This article focuses on implementing sentence-level classification tasks with convolutional neural networks (CNNs). These networks are trained using pre-trained word vectors, and the implementation is conducted using the MindSpore AI framework.
Main Task
任务描述
参考任务清单中paperswithcode链接,学习论文中的网络模型,基于MindSpore框架完成对应网络模型的复现。任务要求
1. 建议基于MindSpore框架最新版本(Nightly)进行开发,不能使用其他AI框架的接口。最新版本安装请参考:https://www.mindspore.cn/install 选择Nightly版本。
2. 任务分为两部分:
- ①【推理】完成网络模型和权重转成MindSpore格式并做推理;
- ②【训练】在完成推理之后,需要完成从0到1的训练;
3. 代码提交至个人github开源仓库,并在paperswithcode网站对应的论文下添加自己的代码实现。
4. 代码完成之后,在昇思MindSpore论坛、CSDN、知乎等任一平台发帖分享自己的项目实现过程与经验。
Overview
Conventionally, Convolutional Neural Networks (CNNs) are deployed for image analysis. They typically comprise one or more convolutional layers, followed by one or more linear layers. The convolutional layers utilize filters (also known as kernels or receptive fields), which scan over an image, yielding a processed version. This processed image can then be passed into another convolutional layer or a linear layer. Each filter possesses a specific shape, such as a 3x3 filter spanning a 3-pixel wide and high area of the image, with every element of the filter assigned a specific weight. While these weights were manually set by engineers in traditional image processing, the key advantage of convolutional layers in neural networks is that these weights are learned via backpropagation.
The concept underlying the learning of weights is that convolutional layers function as feature extractors, pinpointing key components of the image significant for the CNN's objective. For example, if a CNN is used for face detection in images, it might seek features like the presence of a nose, mouth, or eyes.
However, why apply CNNs to text? Similarly to how a 3x3 filter scans a patch of an image, a 1x2 filter can traverse two sequential words in a piece of text (a bi-gram). In our previous discussion, we considered the FastText model that employed bi-grams by explicitly appending them to the end of a text. However, in this CNN model, we will use various filter sizes to examine bi-grams (using a 1x2 filter), tri-grams (a 1x3 filter), or n-grams (a 1x n filter) within the text.
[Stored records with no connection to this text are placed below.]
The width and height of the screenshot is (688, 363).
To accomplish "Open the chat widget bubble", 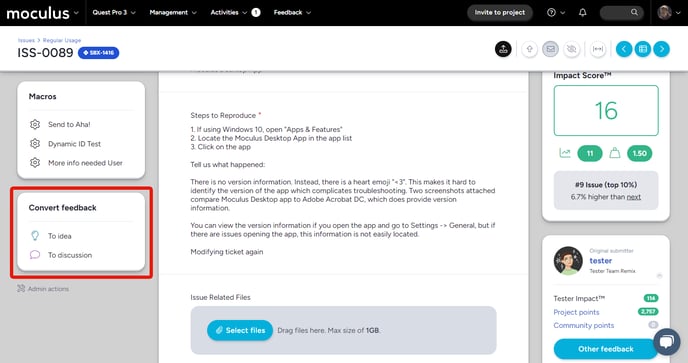I will coord(666,341).
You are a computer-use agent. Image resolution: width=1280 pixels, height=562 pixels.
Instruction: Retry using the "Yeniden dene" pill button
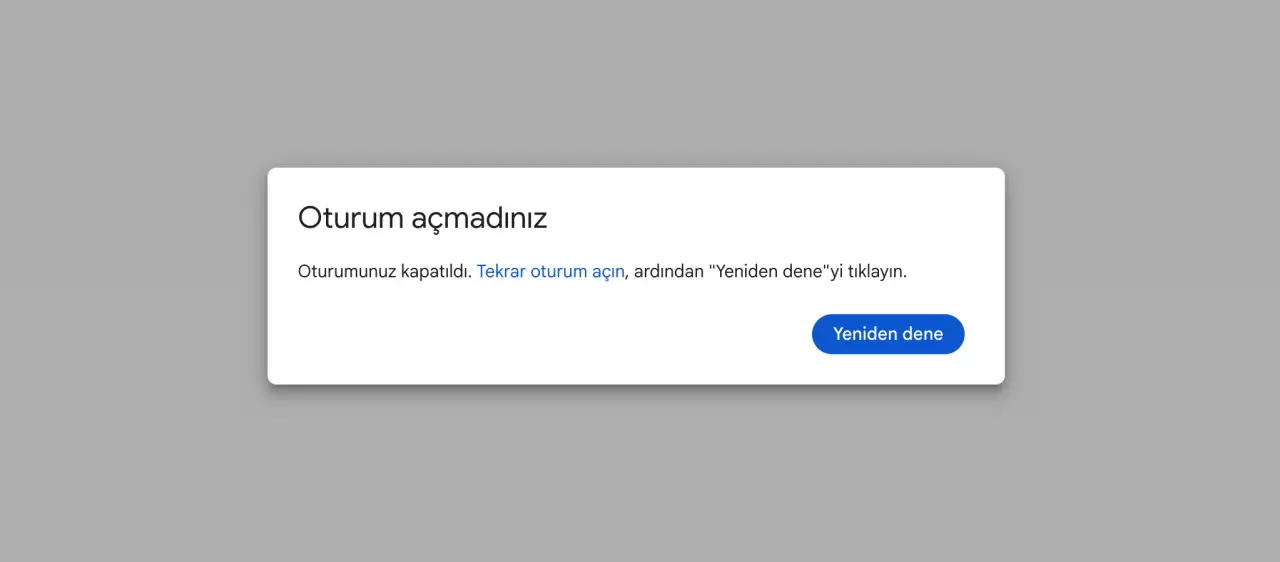coord(888,334)
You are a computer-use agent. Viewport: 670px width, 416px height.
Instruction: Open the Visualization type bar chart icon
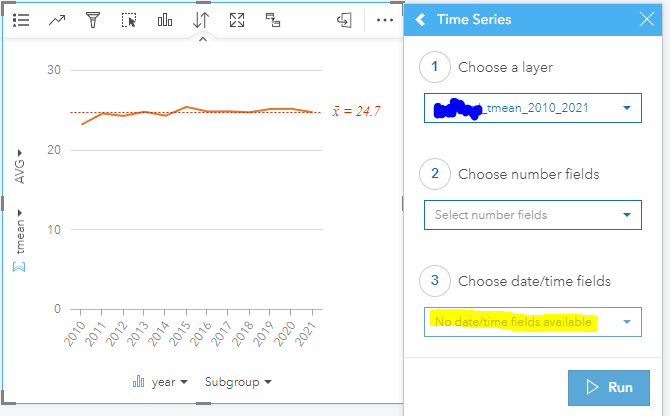(x=165, y=20)
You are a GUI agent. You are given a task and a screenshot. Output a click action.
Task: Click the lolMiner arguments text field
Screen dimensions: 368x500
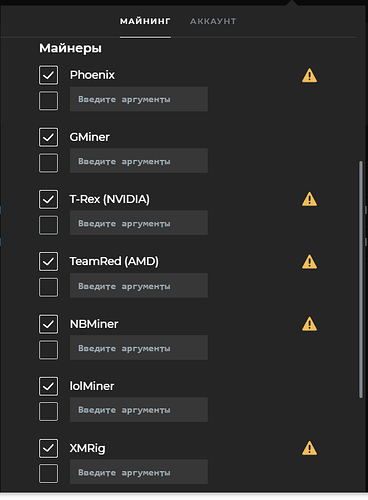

The fundamental idea is that the presence of certain bi-grams, tri-grams, and n-grams in a review will provide insightful indicators of the final sentiment.
Environment
To meet the requirement of using the MindSpore Nightly version, you can easily download it using the command pip install mindspore-dev -i https://pypi.tuna.tsinghua.edu.cn/simple. This will install the development version of MindSpore, incorporating the latest features and updates. By utilizing the Tsinghua mirror, you can ensure efficient and reliable downloads.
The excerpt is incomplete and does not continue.